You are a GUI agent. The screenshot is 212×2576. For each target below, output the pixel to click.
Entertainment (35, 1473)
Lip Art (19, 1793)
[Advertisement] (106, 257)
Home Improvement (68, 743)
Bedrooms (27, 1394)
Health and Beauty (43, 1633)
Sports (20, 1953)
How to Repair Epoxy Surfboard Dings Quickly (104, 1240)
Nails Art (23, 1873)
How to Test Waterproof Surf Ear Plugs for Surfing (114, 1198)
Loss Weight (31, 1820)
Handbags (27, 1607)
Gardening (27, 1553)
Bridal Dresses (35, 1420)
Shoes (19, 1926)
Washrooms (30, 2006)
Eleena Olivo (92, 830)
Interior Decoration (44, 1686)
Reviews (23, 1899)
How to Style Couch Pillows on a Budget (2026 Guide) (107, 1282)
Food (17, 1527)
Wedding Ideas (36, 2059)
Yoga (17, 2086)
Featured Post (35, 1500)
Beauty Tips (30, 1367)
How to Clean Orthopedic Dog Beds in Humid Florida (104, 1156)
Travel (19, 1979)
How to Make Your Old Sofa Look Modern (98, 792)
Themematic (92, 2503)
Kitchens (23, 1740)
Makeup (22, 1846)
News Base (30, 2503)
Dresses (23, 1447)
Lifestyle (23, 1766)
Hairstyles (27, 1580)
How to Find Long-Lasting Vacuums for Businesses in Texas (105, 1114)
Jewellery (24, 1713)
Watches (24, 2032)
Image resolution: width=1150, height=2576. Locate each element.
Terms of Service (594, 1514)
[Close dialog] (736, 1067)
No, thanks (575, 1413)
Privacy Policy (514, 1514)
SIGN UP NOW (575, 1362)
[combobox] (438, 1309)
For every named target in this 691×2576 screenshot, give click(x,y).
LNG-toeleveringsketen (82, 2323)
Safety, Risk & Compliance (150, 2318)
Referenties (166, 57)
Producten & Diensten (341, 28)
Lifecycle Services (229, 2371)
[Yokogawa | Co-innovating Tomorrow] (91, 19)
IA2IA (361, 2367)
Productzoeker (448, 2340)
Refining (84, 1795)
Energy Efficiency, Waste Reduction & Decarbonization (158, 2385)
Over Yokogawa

-*-

> [Exercise prompt]
Return every line from the material that contains the word "target".

> [Solved exercise]
You are a GUI agent. The screenshot is 212×2576. For each target below, output the pixel to click.
For every named target in this 691×2576 screenshot, give click(x,y).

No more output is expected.